▶ [Material provided]
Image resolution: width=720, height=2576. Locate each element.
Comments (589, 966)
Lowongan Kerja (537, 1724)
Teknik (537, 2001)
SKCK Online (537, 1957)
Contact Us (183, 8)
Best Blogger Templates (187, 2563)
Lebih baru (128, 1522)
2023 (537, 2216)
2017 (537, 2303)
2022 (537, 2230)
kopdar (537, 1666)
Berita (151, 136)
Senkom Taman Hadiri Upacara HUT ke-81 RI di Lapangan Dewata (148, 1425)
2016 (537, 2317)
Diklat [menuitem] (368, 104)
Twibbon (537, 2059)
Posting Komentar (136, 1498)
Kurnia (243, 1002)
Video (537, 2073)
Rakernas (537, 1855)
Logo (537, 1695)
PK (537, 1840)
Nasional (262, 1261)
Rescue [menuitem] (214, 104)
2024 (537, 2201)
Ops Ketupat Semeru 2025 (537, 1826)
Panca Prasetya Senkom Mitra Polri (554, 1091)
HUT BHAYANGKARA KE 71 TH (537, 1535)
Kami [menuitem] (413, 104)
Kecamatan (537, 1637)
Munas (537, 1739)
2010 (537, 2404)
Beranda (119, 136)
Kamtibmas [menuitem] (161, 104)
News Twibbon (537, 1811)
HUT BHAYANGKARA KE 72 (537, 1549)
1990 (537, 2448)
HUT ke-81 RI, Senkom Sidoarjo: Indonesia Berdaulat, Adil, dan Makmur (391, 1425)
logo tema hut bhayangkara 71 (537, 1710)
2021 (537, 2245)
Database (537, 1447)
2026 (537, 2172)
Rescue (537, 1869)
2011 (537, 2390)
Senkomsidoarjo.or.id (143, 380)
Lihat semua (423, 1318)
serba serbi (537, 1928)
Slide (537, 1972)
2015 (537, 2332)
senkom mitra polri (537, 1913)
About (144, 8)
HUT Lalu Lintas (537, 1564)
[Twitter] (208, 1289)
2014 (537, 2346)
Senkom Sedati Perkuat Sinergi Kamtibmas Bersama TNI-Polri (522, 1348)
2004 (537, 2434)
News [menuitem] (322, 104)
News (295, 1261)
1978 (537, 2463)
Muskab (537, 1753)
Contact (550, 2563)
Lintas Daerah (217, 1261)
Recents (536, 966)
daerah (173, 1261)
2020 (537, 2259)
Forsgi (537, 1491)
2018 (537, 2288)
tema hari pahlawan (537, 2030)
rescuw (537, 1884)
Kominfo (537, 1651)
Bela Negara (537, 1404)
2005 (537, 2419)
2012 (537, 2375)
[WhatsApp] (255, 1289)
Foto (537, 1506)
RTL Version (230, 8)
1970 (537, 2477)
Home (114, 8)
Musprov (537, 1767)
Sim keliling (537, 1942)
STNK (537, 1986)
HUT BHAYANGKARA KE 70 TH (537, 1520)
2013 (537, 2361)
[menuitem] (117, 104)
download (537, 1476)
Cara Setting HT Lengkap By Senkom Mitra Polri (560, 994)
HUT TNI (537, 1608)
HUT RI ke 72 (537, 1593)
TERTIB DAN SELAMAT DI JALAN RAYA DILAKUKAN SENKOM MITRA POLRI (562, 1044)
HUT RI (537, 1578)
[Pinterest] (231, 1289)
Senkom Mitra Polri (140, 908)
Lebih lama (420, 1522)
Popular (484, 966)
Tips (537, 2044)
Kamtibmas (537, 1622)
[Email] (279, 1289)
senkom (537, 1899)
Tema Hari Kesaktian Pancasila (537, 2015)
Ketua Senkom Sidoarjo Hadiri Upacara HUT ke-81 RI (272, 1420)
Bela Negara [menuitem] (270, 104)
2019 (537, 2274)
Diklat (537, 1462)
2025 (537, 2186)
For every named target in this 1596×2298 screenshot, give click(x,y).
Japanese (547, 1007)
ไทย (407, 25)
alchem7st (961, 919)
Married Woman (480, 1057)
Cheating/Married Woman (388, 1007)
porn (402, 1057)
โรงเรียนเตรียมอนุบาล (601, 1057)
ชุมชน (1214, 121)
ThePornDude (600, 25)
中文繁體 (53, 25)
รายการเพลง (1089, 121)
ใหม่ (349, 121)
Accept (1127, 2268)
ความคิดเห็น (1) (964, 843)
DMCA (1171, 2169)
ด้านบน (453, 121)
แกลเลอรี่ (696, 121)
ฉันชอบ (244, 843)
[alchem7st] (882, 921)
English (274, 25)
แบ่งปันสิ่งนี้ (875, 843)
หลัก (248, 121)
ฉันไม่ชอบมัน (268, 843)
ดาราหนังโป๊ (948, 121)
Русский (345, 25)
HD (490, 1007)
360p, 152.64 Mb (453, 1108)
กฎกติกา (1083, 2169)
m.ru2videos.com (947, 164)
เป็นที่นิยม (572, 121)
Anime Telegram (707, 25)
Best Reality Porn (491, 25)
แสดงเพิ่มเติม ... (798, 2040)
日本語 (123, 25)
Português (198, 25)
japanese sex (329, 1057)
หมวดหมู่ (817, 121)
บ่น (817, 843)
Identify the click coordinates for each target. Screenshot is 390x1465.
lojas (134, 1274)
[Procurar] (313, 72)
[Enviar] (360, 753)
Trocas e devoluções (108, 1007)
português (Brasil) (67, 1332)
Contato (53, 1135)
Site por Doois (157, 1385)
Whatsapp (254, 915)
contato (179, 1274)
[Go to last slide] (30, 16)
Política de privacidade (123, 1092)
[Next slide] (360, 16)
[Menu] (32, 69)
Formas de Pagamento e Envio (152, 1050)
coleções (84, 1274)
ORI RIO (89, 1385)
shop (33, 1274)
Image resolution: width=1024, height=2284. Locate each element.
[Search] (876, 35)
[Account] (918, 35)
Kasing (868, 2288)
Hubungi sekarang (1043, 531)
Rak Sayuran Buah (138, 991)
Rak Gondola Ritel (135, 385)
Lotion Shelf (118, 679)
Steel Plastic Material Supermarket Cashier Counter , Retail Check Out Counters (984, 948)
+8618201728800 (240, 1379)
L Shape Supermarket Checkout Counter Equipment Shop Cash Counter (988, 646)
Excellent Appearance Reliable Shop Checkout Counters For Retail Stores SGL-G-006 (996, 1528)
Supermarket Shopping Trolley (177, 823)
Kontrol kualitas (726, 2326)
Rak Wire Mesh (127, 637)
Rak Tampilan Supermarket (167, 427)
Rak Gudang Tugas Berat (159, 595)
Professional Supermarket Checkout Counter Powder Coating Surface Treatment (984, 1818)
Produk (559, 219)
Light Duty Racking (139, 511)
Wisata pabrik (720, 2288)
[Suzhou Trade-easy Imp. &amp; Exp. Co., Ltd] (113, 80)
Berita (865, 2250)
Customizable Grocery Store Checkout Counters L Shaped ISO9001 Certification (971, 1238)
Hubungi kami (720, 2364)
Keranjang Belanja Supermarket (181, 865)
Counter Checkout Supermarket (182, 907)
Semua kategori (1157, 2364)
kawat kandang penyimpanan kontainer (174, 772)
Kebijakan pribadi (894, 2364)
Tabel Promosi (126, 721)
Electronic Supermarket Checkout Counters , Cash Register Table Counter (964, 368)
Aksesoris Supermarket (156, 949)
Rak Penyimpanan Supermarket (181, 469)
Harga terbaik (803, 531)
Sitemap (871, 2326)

▶ [Directions] What you return must match the records above exactly.

▶ [Answer for this exercise]
Image resolution: width=720, height=2576. Locate each element.
Comments (589, 966)
Lowongan Kerja (537, 1724)
Teknik (537, 2001)
SKCK Online (537, 1957)
Contact Us (183, 8)
Best Blogger Templates (187, 2563)
Lebih baru (128, 1522)
2023 (537, 2216)
2017 (537, 2303)
2022 (537, 2230)
kopdar (537, 1666)
Berita (151, 136)
Senkom Taman Hadiri Upacara HUT ke-81 RI di Lapangan Dewata (148, 1425)
2016 (537, 2317)
Diklat [menuitem] (368, 104)
Twibbon (537, 2059)
Posting Komentar (136, 1498)
Kurnia (243, 1002)
Video (537, 2073)
Rakernas (537, 1855)
Logo (537, 1695)
PK (537, 1840)
Nasional (262, 1261)
Rescue [menuitem] (214, 104)
2024 (537, 2201)
Ops Ketupat Semeru 2025 (537, 1826)
Panca Prasetya Senkom Mitra Polri (554, 1091)
HUT BHAYANGKARA KE 71 TH (537, 1535)
Kami [menuitem] (413, 104)
Kecamatan (537, 1637)
Munas (537, 1739)
2010 (537, 2404)
Beranda (119, 136)
Kamtibmas [menuitem] (161, 104)
News Twibbon (537, 1811)
HUT BHAYANGKARA KE 72 (537, 1549)
1990 (537, 2448)
HUT ke-81 RI, Senkom Sidoarjo: Indonesia Berdaulat, Adil, dan Makmur (391, 1425)
logo tema hut bhayangkara 71 (537, 1710)
2021 (537, 2245)
Database (537, 1447)
2026 (537, 2172)
Rescue (537, 1869)
2011 (537, 2390)
Senkomsidoarjo.or.id (143, 380)
Lihat semua (423, 1318)
serba serbi (537, 1928)
Slide (537, 1972)
2015 (537, 2332)
senkom mitra polri (537, 1913)
About (144, 8)
HUT Lalu Lintas (537, 1564)
[Twitter] (208, 1289)
2014 (537, 2346)
Senkom Sedati Perkuat Sinergi Kamtibmas Bersama TNI-Polri (522, 1348)
2004 (537, 2434)
News [menuitem] (322, 104)
News (295, 1261)
1978 (537, 2463)
Muskab (537, 1753)
Contact (550, 2563)
Lintas Daerah (217, 1261)
Recents (536, 966)
daerah (173, 1261)
2020 (537, 2259)
Forsgi (537, 1491)
2018 (537, 2288)
tema hari pahlawan (537, 2030)
rescuw (537, 1884)
Kominfo (537, 1651)
Bela Negara (537, 1404)
2005 (537, 2419)
2012 (537, 2375)
[WhatsApp] (255, 1289)
Foto (537, 1506)
RTL Version (230, 8)
1970 (537, 2477)
Home (114, 8)
Musprov (537, 1767)
Sim keliling (537, 1942)
STNK (537, 1986)
HUT BHAYANGKARA KE 70 TH (537, 1520)
2013 (537, 2361)
[menuitem] (117, 104)
download (537, 1476)
Cara Setting HT Lengkap By Senkom Mitra Polri (560, 994)
HUT TNI (537, 1608)
HUT RI ke 72 (537, 1593)
TERTIB DAN SELAMAT DI JALAN RAYA DILAKUKAN SENKOM MITRA POLRI (562, 1044)
HUT RI (537, 1578)
[Pinterest] (231, 1289)
Senkom Mitra Polri (140, 908)
Lebih lama (420, 1522)
Popular (484, 966)
Tips (537, 2044)
Kamtibmas (537, 1622)
[Email] (279, 1289)
senkom (537, 1899)
Tema Hari Kesaktian Pancasila (537, 2015)
Ketua Senkom Sidoarjo Hadiri Upacara HUT ke-81 RI (272, 1420)
Bela Negara [menuitem] (270, 104)
2019 (537, 2274)
Diklat (537, 1462)
2025 (537, 2186)
For every named target in this 1596×2298 screenshot, give click(x,y).
Japanese (547, 1007)
ไทย (407, 25)
alchem7st (961, 919)
Married Woman (480, 1057)
Cheating/Married Woman (388, 1007)
porn (402, 1057)
โรงเรียนเตรียมอนุบาล (601, 1057)
ชุมชน (1214, 121)
ThePornDude (600, 25)
中文繁體 (53, 25)
รายการเพลง (1089, 121)
ใหม่ (349, 121)
Accept (1127, 2268)
ความคิดเห็น (1) (964, 843)
DMCA (1171, 2169)
ด้านบน (453, 121)
แกลเลอรี่ (696, 121)
ฉันชอบ (244, 843)
[alchem7st] (882, 921)
English (274, 25)
แบ่งปันสิ่งนี้ (875, 843)
หลัก (248, 121)
ฉันไม่ชอบมัน (268, 843)
ดาราหนังโป๊ (948, 121)
Русский (345, 25)
HD (490, 1007)
360p, 152.64 Mb (453, 1108)
กฎกติกา (1083, 2169)
m.ru2videos.com (947, 164)
เป็นที่นิยม (572, 121)
Anime Telegram (707, 25)
Best Reality Porn (491, 25)
แสดงเพิ่มเติม ... (798, 2040)
日本語 (123, 25)
Português (198, 25)
japanese sex (329, 1057)
หมวดหมู่ (817, 121)
บ่น (817, 843)
Identify the click coordinates for each target. Screenshot is 390x1465.
lojas (134, 1274)
[Procurar] (313, 72)
[Enviar] (360, 753)
Trocas e devoluções (108, 1007)
português (Brasil) (67, 1332)
Contato (53, 1135)
Site por Doois (157, 1385)
Whatsapp (254, 915)
contato (179, 1274)
[Go to last slide] (30, 16)
Política de privacidade (123, 1092)
[Next slide] (360, 16)
[Menu] (32, 69)
Formas de Pagamento e Envio (152, 1050)
coleções (84, 1274)
ORI RIO (89, 1385)
shop (33, 1274)
Image resolution: width=1024, height=2284. Locate each element.
[Search] (876, 35)
[Account] (918, 35)
Kasing (868, 2288)
Hubungi sekarang (1043, 531)
Rak Sayuran Buah (138, 991)
Rak Gondola Ritel (135, 385)
Lotion Shelf (118, 679)
Steel Plastic Material Supermarket Cashier Counter , Retail Check Out Counters (984, 948)
+8618201728800 (240, 1379)
L Shape Supermarket Checkout Counter Equipment Shop Cash Counter (988, 646)
Excellent Appearance Reliable Shop Checkout Counters For Retail Stores SGL-G-006 (996, 1528)
Supermarket Shopping Trolley (177, 823)
Kontrol kualitas (726, 2326)
Rak Wire Mesh (127, 637)
Rak Tampilan Supermarket (167, 427)
Rak Gudang Tugas Berat (159, 595)
Professional Supermarket Checkout Counter Powder Coating Surface Treatment (984, 1818)
Produk (559, 219)
Light Duty Racking (139, 511)
Wisata pabrik (720, 2288)
[Suzhou Trade-easy Imp. &amp; Exp. Co., Ltd] (113, 80)
Berita (865, 2250)
Customizable Grocery Store Checkout Counters L Shaped ISO9001 Certification (971, 1238)
Hubungi kami (720, 2364)
Keranjang Belanja Supermarket (181, 865)
Counter Checkout Supermarket (182, 907)
Semua kategori (1157, 2364)
kawat kandang penyimpanan kontainer (174, 772)
Kebijakan pribadi (894, 2364)
Tabel Promosi (126, 721)
Electronic Supermarket Checkout Counters , Cash Register Table Counter (964, 368)
Aksesoris Supermarket (156, 949)
Rak Penyimpanan Supermarket (181, 469)
Harga terbaik (803, 531)
Sitemap (871, 2326)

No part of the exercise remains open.